*WORK ORDER:*
Omit the images. Restate all of the records word for word.

*INFORMATION:*
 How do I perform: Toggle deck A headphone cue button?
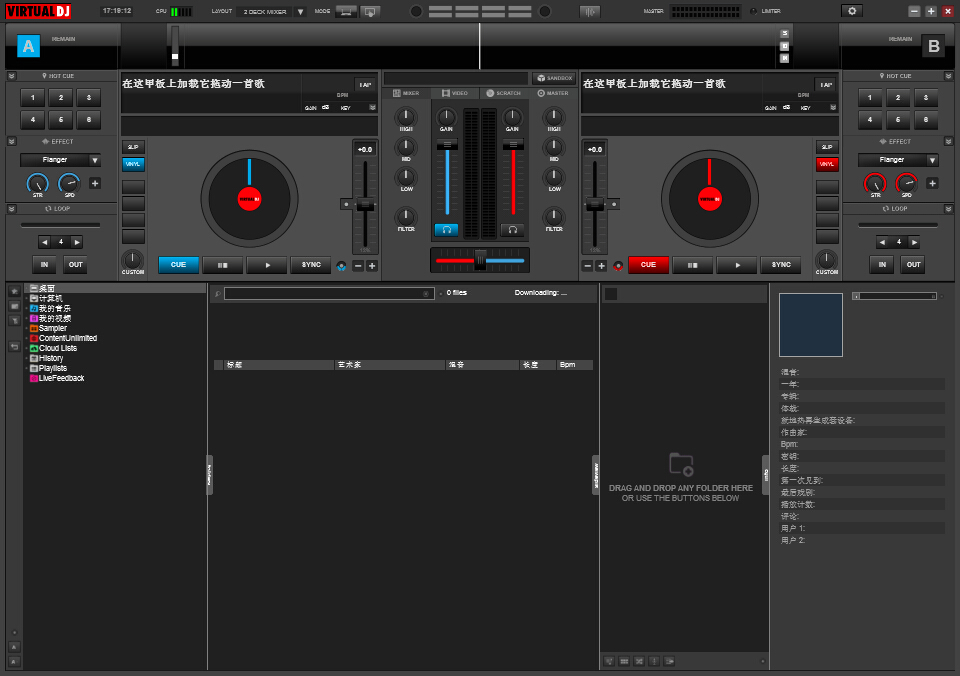click(446, 229)
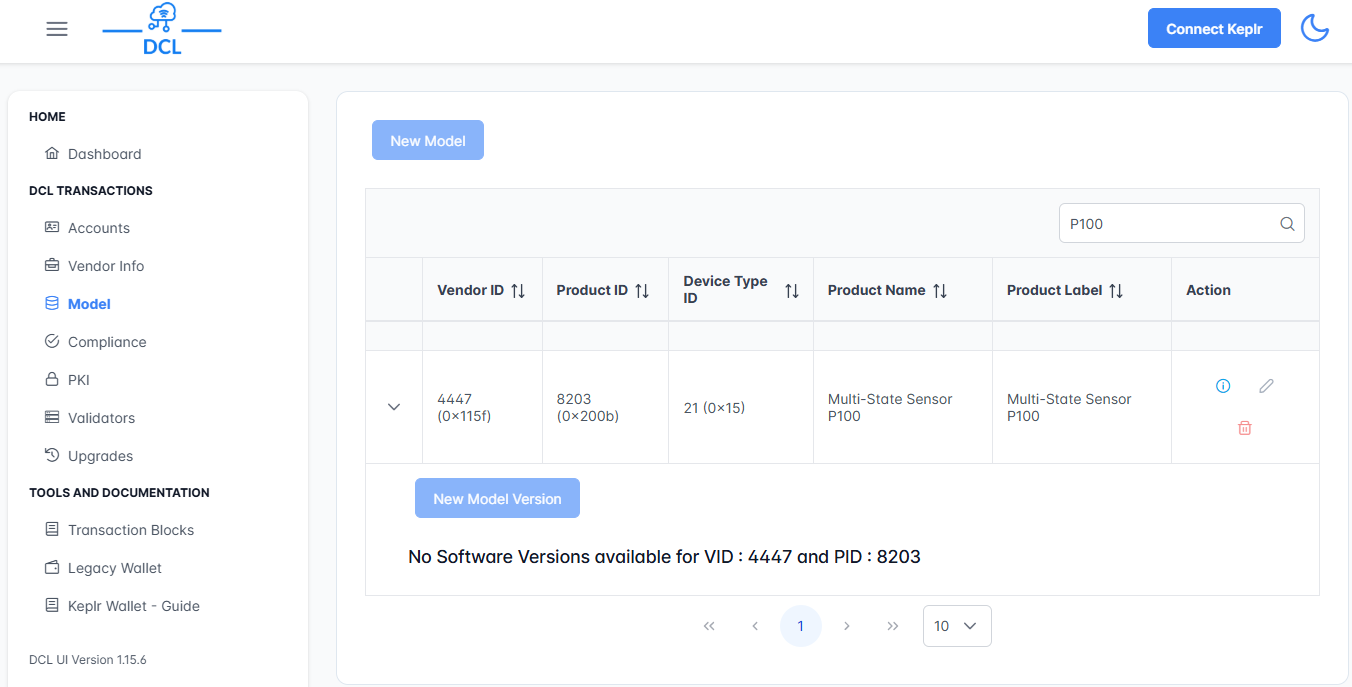Image resolution: width=1352 pixels, height=687 pixels.
Task: Edit the Multi-State Sensor P100 model
Action: pyautogui.click(x=1266, y=386)
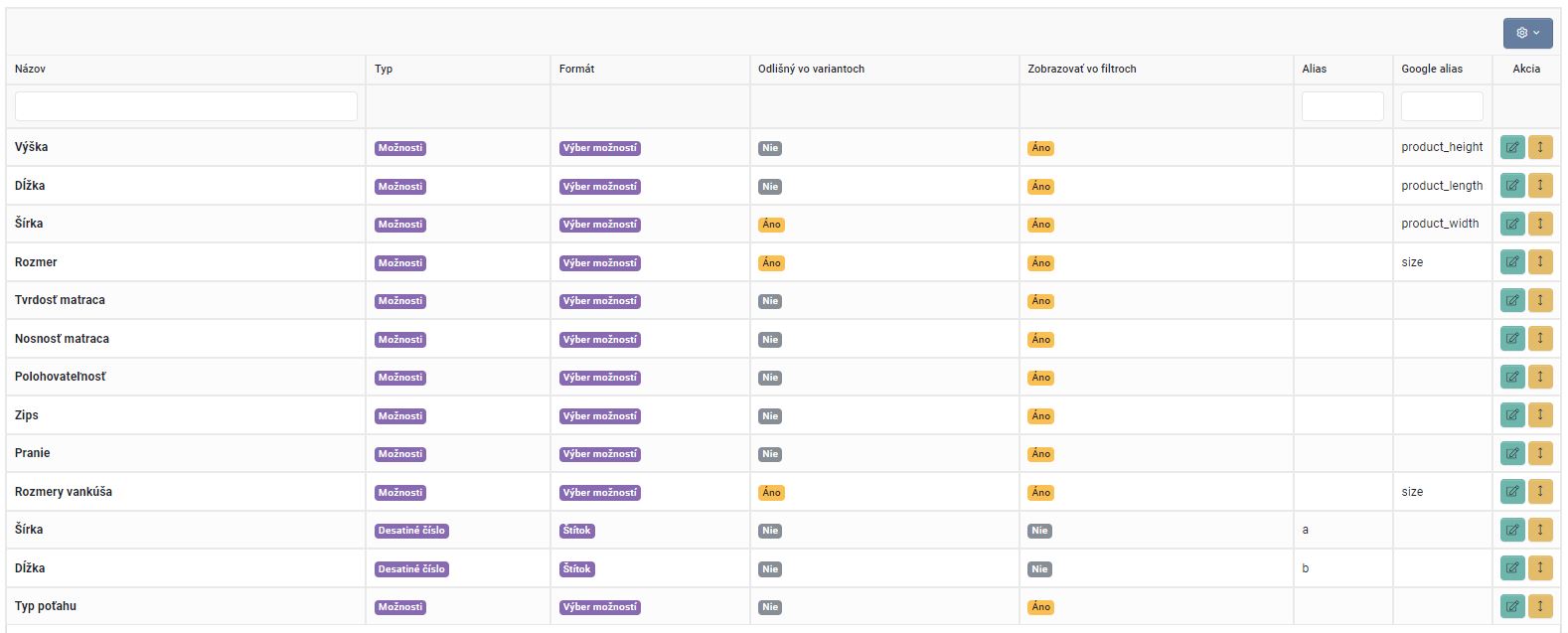Sort by Názov column header
This screenshot has width=1568, height=633.
(x=31, y=69)
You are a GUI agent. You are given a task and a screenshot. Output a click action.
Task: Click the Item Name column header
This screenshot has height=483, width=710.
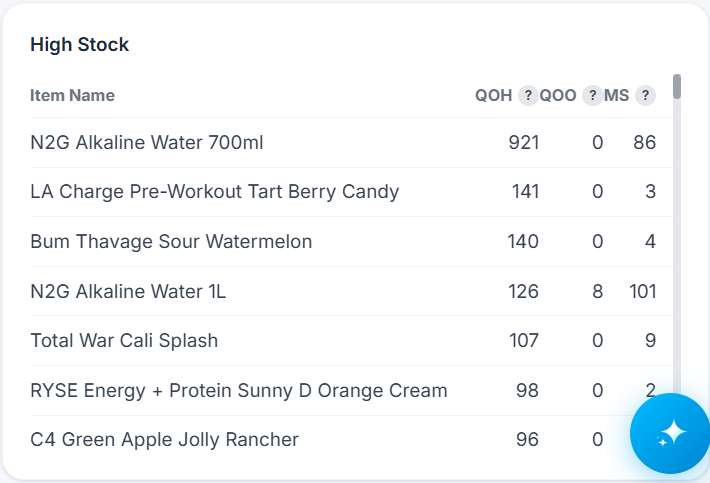tap(72, 96)
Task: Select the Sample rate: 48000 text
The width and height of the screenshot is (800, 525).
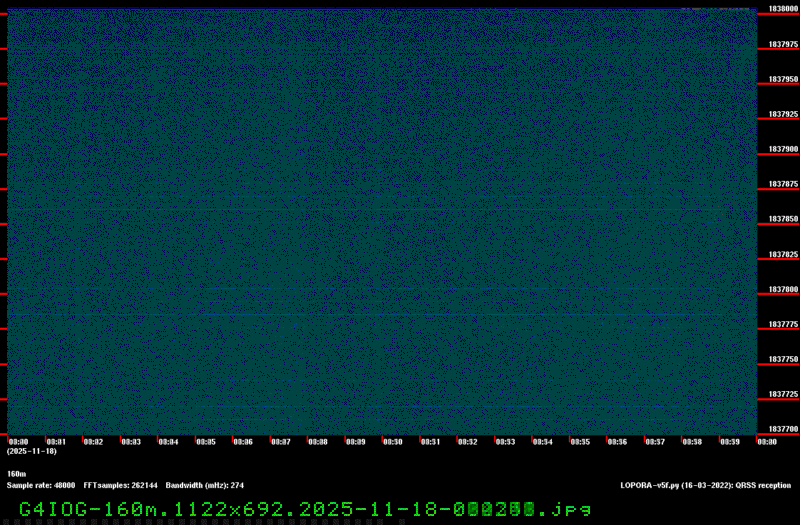Action: [x=41, y=484]
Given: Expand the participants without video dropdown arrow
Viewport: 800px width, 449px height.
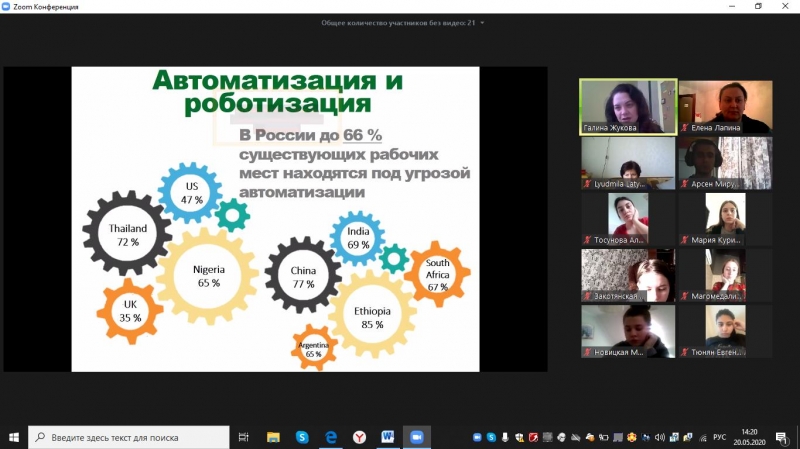Looking at the screenshot, I should (x=483, y=22).
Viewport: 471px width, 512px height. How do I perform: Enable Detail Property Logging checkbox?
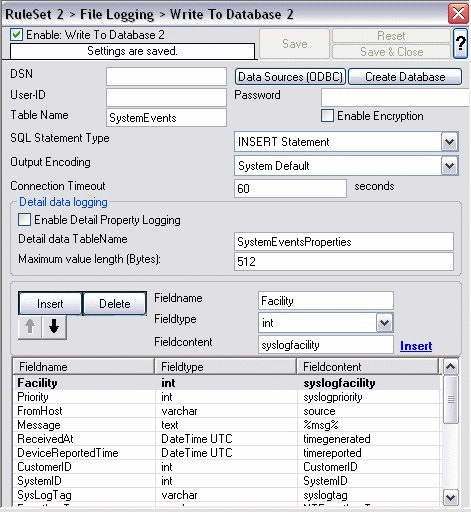(25, 220)
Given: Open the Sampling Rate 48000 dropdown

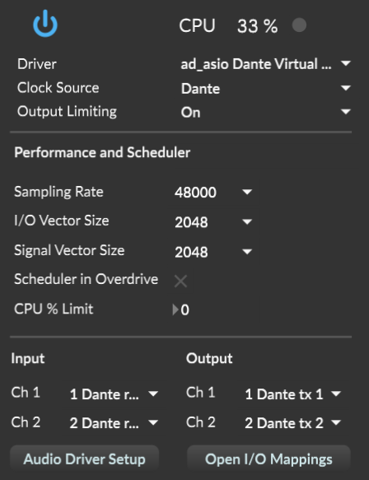Looking at the screenshot, I should coord(213,192).
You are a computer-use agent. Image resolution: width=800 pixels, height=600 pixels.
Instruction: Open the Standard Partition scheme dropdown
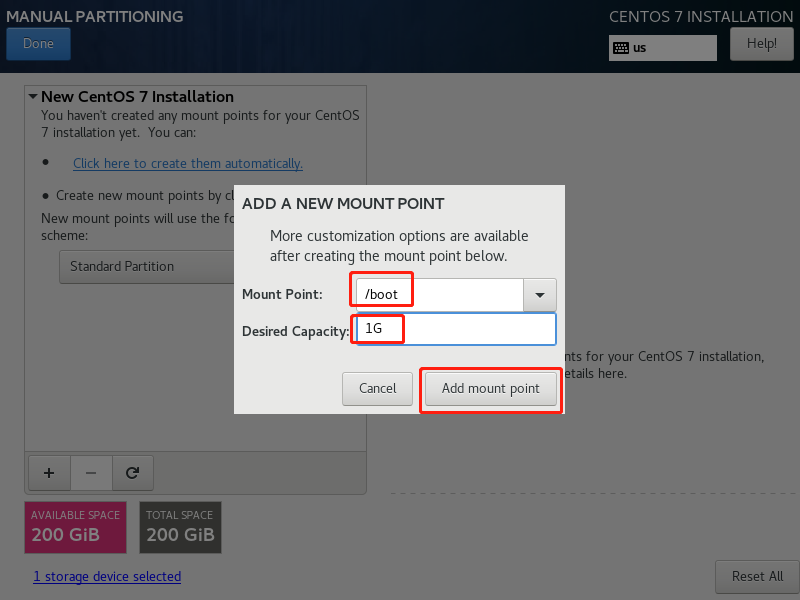(x=147, y=266)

*REPLY:*
 How do I perform: Toggle deck A headphone cue button?
click(446, 229)
Image resolution: width=1352 pixels, height=687 pixels.
Task: Edit the Multi-State Sensor P100 model
Action: pyautogui.click(x=1266, y=386)
Sort by Názov column header
This screenshot has width=1568, height=633.
(x=31, y=69)
You are a GUI agent. You are given a task and a screenshot. Output a click action.
Task: Click the Item Name column header
This screenshot has height=483, width=710.
tap(72, 96)
Task: Select the Sample rate: 48000 text
The width and height of the screenshot is (800, 525).
Action: [x=41, y=484]
Given: Expand the participants without video dropdown arrow
Viewport: 800px width, 449px height.
Looking at the screenshot, I should (x=483, y=22).
Viewport: 471px width, 512px height. How do I perform: Enable Detail Property Logging checkbox?
(25, 220)
Given: Open the Sampling Rate 48000 dropdown

Looking at the screenshot, I should coord(213,192).
You are a computer-use agent. Image resolution: width=800 pixels, height=600 pixels.
Instruction: Open the Standard Partition scheme dropdown
(x=147, y=266)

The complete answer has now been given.